Chapter 3: Beyond the Basics - Feature Detection in Images
Previous article "Unveil the mystery of computer vision, the original machine is so "see the picture"!
Preface to this article:Previous articleWe have implemented and trained a neural network that allows computers to "read" images. It can be said that we have one foot into the door of AI research and development. However, although we have stepped into the mysterious field of AI, in reality, we are still standing on the edge of the threshold. There is so much complexity here that not even the 2024 Nobel Prize winner for Artificial Intelligence in AI will be able to fully figure it out, because neural networks are simply too complex for one person's ability to parse what it has learned. In today's article, you only need to remember two key concepts: "convolution" and "pooling". "Convolution is a method used by neural networks themselves to extract key information from an image, while pooling is a method designed by humans to further reduce the size of the "convolution" processed image in order to minimize the amount of computation and reduce the burden on the hardware. "The size of the image after processing. As long as you understand these two concepts, everything will be much clearer.
(Click to follow the author and get timely updates on core knowledge in the field of Artificial Intelligence. The author of this article has up to 8 years of real-world experience in AI and can bring you unique knowledge that you wouldn't normally learn.)

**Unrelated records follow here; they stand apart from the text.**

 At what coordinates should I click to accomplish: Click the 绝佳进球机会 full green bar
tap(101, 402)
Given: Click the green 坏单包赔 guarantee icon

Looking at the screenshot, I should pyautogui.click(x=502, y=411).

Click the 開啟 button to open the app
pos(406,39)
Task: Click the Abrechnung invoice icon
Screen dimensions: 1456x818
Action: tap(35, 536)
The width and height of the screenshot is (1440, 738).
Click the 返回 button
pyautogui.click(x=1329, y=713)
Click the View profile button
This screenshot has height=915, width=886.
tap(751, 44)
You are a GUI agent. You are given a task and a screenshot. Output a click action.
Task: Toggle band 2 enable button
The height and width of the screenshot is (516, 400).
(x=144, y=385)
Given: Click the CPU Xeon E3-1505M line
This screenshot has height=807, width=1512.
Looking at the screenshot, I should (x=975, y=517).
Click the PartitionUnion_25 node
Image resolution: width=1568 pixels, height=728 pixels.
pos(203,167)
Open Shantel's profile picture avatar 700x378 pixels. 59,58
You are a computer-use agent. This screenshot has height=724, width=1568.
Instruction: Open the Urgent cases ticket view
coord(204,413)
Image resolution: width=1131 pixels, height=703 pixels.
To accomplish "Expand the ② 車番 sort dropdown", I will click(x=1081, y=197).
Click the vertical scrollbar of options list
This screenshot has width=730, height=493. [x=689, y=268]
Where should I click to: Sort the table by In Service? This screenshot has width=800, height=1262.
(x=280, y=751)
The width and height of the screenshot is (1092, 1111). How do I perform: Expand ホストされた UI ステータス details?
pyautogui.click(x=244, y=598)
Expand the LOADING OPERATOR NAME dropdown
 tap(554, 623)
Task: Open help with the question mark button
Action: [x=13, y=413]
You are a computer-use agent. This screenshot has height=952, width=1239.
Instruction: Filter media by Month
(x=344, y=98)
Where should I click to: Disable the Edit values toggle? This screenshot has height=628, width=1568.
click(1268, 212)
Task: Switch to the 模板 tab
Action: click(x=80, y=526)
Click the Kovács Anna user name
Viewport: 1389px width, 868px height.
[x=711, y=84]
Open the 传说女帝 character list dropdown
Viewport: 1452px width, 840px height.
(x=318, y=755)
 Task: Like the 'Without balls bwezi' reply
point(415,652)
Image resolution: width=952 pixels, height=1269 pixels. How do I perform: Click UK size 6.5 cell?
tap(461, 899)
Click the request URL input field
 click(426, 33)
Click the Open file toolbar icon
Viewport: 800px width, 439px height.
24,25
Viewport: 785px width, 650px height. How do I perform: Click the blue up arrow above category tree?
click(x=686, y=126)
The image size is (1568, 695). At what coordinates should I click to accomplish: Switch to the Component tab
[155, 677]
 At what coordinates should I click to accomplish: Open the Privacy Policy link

In the previous post, we did this by creating a simple neural network that used input pixels from the Fashion MNIST dataset to match images with 10 labels, each representing a type (or category) of clothing. While the network we created did a good job of recognizing clothing types, there was one glaring shortcoming.
Our neural network was trained on a number of small monochrome images, each containing only one item of clothing, and that item of clothing was located in the center of the image. To improve the model further, we need to make it learn to detect features in the image. For example, instead of just looking at the raw pixels in the image, figure out how to break the image down into its basic elements. Instead of matching raw pixels, matching these elements will help us recognize what's in the image more effectively.
Thinking back to the Fashion MNIST dataset we used in the previous post - when recognizing shoes, the neural network may have judged that they were soles because it saw the many dark pixels clustered at the bottom of the image. However, if the shoe is no longer centered, or doesn't fill the entire image, this logic doesn't apply.
One of the methods used to detect features in an image stems from photography and image processing. If you've ever used a tool like Photoshop or GIMP to sharpen an image, you're actually using a mathematical filter that operates on the pixels of the image. Another name for this filter is "convolution", and when you apply these convolutions to a neural network, you get the famous Convolutional Neural Network (CNN).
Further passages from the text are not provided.